Thinking Out Faith
Incidental Writings on Books, Ideas, Theology and Culture

Friday, November 09, 2007

Conversation on the Christian View of Sacrifice, the World & Eternity

(The following is part of a conversation with a friend wherein I try to answer his objections to my earlier post as to the place of self-sacrifice in Christianity.) [1]

We are going to talk about two seemingly separate strands within Christian thought. On the one hand there is the strand that underwrites or encourages a kind of sacred awareness of the present. You know, "consider the lilies", and all that jazz. A lot of people these days make this kind of insight into the entirety of their spirituality (they also seem to prefer to find their source material in the East, though I think the reason for that has much more to do with faddishness – it takes one to know one - than with what the tradition actually makes available) but most would have at least a sentimental appreciation of that kind of teaching whatever their background.

Christopher Hitchens, incidentally, is not one of these. He finds this type of advice to be positively immoral. I take it that this criticism stems from the perspective that the line of thought represented would lead to a type of resignation toward life, a lack of ambition or direction or maybe motivation to make things better for oneself and one's fellows here and now. This would be basically the old Marxist criticism that religion has the effect of getting people to not notice and attempt to better their circumstances. (This is not a bad criticism in itself, in that this is how religion, including Christianity, is in fact used by cultures and many, if not all of the powers that be. But this is not to say that since a tool can be misused we should discount its intended function.)
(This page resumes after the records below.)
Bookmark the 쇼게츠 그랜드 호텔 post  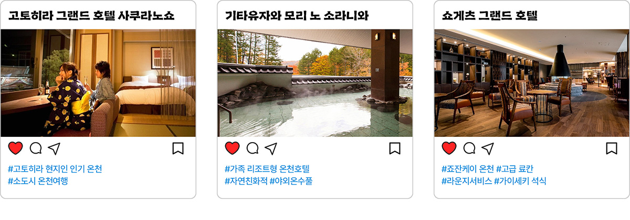coord(612,148)
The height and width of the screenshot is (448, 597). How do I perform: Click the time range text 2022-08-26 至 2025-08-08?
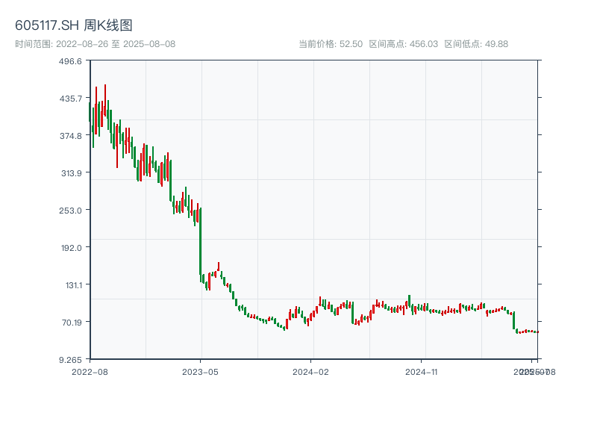[95, 44]
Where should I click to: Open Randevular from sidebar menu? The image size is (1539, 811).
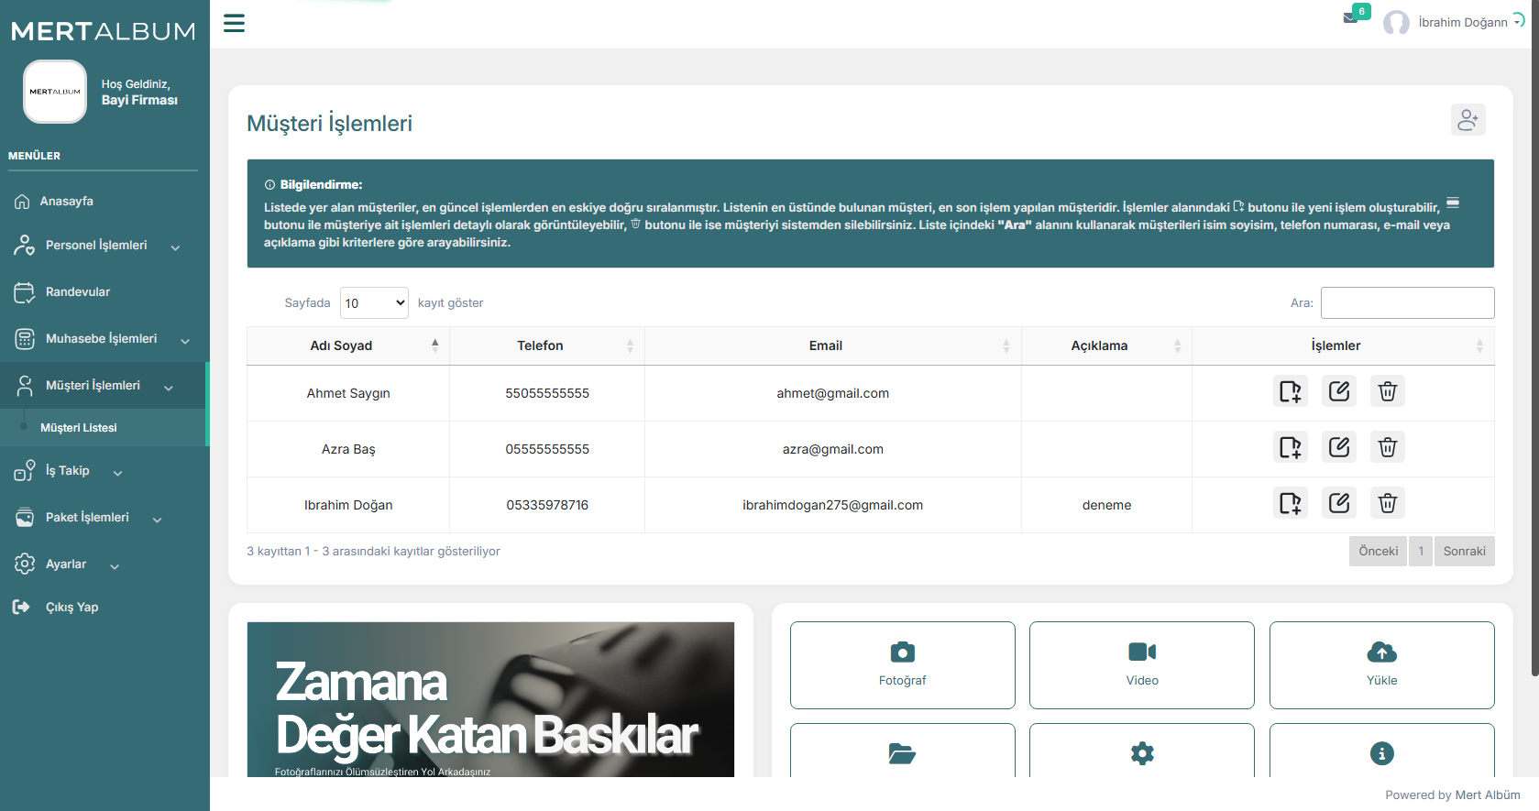point(78,292)
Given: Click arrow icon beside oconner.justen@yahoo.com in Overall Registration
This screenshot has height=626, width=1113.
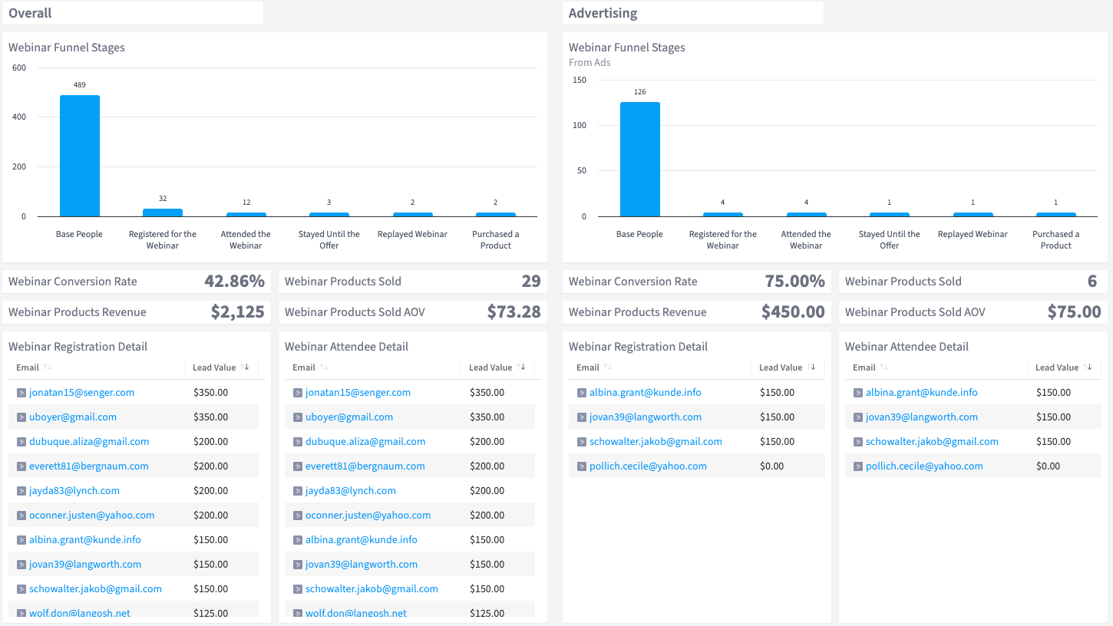Looking at the screenshot, I should pyautogui.click(x=21, y=516).
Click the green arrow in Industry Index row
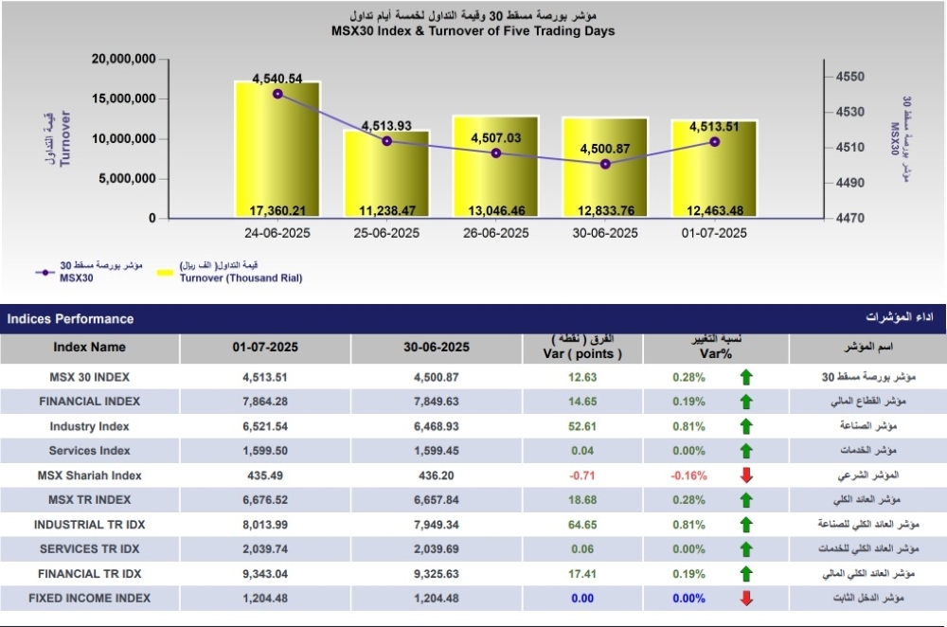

On the other hand, there are obvious, deeply held reasons for Christians to care about the shape of their lives. The best expression of this other strand of thought was probably made best by one of those mean old nasty Church fathers that people are so fond of lambasting, St. Irenaeus who said that the glory of God is the human person fully alive. What this means to me is that God delights in what we delight in, and is joyful at what we are made joyful by. But note that like for the human parent in regards to their child, it does not mean that whatever gives us pleasure for the moment gives him pleasure. More about how this comes about below, but basically if the Christian anthropology is right, that we are creatures first and foremost, then, while this knocks us out of the running to be gods – all our own little centers of universes - it gives us a very elevated position vis a vis random bits of purposeless matter. If we are creatures, then we are created for a purpose, and if we have a purpose, we should find it and live it full force.

While I would grant a lot of ground to criticisms made of the failure of Christians in general to live this rightly, I would still want to argue that, for the Christian at least, there will be times where the search for self-fulfillment commonly understood or the call to follow one's bliss will have to be denied. It is incoherent to imagine a Christianity that does not call for genuine sacrifice.

But the beauty of the Gospel is that precisely insofar as we follow through on the sacrifices we are called to make we will find ourselves more than fulfilled. Everyone knows the appropriate verses here: to lose is to find, to be last is to be first, so on and so forth. This is somewhat paradoxical but not that hard to grasp really. At bottom this just means that we are to deny a certain shallow self-fulfillment in the name of a greater, truer one. Everyone has basic experiences of this: to earn the satisfaction of finishing a marathon, one has to do a lot of painful training and preparation.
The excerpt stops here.